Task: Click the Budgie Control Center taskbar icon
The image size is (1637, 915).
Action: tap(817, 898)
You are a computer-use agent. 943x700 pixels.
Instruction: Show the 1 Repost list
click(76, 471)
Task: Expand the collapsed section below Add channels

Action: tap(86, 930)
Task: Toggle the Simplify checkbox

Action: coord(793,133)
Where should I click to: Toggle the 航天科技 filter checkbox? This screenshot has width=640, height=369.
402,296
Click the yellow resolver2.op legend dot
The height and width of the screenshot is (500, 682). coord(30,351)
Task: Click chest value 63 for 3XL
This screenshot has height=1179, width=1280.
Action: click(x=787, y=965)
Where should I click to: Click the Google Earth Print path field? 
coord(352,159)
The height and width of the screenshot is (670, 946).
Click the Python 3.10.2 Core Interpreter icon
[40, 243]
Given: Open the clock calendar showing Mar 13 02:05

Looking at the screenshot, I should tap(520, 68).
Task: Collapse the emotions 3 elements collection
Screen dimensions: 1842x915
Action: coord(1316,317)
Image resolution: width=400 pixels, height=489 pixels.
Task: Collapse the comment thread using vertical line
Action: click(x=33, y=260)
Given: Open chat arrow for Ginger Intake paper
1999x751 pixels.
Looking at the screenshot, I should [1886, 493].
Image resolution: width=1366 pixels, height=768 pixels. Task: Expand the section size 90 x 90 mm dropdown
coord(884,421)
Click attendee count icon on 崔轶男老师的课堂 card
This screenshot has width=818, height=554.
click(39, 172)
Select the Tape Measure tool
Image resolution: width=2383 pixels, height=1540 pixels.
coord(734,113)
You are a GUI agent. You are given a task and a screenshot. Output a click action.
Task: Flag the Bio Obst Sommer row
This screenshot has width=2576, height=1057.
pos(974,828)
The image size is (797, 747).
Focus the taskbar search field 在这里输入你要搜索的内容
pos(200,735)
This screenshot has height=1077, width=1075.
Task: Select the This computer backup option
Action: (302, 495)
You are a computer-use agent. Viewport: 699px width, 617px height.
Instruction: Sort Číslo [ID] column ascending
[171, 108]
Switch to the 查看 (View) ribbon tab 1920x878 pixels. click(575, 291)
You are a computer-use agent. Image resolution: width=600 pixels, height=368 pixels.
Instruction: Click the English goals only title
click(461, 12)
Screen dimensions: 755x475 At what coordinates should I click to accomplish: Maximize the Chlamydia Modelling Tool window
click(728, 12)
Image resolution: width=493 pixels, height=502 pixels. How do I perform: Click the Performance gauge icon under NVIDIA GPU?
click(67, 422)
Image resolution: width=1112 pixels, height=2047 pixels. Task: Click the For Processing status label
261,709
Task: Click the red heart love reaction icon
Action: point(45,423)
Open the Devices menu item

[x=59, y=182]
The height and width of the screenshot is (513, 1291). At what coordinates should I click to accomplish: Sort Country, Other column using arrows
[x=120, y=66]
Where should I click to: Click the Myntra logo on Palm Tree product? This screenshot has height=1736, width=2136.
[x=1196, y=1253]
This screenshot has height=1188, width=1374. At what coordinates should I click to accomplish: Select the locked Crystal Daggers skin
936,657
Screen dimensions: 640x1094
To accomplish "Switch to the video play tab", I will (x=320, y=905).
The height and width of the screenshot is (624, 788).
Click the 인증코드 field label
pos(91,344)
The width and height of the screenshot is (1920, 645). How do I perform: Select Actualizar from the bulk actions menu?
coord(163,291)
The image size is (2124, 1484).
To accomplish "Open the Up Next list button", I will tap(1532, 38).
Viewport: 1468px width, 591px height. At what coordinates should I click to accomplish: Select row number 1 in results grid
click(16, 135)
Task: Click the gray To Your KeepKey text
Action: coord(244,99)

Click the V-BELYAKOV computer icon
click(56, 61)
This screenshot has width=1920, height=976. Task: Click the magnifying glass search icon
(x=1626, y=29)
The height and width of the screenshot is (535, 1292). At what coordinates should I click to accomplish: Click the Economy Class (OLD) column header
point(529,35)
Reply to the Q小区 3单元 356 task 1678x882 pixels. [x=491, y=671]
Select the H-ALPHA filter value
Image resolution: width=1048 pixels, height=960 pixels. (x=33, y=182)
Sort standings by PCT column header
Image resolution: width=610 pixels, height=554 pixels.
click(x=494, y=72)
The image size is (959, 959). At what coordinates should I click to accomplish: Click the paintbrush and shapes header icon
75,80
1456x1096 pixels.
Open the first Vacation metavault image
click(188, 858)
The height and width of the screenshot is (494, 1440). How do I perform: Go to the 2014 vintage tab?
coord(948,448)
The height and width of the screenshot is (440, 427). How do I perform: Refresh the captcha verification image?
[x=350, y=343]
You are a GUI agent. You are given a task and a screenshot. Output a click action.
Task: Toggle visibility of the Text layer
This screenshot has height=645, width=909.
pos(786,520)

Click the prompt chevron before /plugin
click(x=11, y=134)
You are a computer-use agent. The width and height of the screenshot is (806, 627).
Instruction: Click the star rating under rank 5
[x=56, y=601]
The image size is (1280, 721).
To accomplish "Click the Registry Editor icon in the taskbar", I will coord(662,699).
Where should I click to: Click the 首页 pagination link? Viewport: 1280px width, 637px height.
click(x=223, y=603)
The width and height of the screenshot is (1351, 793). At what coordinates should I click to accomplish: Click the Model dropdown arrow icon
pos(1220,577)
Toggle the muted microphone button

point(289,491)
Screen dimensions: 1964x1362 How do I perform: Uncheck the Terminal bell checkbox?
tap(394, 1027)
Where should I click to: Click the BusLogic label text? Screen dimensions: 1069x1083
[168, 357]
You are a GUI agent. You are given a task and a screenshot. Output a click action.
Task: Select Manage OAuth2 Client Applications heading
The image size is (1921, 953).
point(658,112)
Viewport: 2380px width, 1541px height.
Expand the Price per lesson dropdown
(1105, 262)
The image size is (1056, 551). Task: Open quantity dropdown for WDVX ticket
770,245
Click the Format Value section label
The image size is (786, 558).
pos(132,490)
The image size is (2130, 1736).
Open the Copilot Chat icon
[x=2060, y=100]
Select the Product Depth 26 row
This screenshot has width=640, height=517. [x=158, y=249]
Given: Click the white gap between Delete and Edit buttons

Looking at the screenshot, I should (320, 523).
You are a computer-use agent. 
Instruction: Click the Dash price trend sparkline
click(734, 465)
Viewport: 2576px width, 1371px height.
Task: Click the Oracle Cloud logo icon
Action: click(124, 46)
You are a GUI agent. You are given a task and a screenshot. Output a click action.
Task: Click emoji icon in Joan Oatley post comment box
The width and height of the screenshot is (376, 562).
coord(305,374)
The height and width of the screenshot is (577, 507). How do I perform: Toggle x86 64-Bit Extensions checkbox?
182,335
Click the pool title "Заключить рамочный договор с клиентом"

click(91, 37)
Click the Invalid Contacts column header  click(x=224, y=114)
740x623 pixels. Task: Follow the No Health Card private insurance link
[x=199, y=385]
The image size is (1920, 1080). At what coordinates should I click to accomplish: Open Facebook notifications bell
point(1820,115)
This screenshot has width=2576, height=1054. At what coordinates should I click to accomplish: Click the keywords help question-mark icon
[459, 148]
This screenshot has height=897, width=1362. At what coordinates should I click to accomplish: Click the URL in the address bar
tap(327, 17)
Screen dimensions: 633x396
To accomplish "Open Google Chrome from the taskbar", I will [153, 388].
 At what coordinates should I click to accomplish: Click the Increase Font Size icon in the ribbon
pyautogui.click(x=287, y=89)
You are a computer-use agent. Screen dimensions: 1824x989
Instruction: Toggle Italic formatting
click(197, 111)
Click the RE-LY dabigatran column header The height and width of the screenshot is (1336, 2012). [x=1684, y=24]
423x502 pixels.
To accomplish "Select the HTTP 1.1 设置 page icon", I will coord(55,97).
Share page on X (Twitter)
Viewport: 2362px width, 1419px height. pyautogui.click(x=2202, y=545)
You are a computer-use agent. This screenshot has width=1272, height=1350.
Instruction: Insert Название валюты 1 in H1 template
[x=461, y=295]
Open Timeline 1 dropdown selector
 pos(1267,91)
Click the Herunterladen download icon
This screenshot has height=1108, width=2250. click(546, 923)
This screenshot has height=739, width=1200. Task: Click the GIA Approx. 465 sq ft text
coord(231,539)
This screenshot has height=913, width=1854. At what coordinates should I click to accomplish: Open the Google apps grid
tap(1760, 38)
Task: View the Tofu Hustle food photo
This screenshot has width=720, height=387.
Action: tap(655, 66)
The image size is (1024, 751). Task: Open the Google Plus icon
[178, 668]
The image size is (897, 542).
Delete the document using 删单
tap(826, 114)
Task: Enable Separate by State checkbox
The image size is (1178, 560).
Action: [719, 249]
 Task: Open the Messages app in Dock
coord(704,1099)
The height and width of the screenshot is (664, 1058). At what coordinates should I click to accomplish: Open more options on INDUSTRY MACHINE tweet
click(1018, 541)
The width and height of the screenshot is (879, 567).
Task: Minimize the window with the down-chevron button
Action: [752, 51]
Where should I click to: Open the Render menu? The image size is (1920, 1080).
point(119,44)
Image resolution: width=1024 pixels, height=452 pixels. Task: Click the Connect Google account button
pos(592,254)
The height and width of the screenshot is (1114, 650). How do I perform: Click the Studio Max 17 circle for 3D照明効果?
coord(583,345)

•••

What to do:
Please return the items unchanged, from the line containing "Click the Invalid" through the line containing "[x=199, y=385]".

Response below:
Click the Invalid Contacts column header  click(x=224, y=114)
740x623 pixels. Task: Follow the No Health Card private insurance link
[x=199, y=385]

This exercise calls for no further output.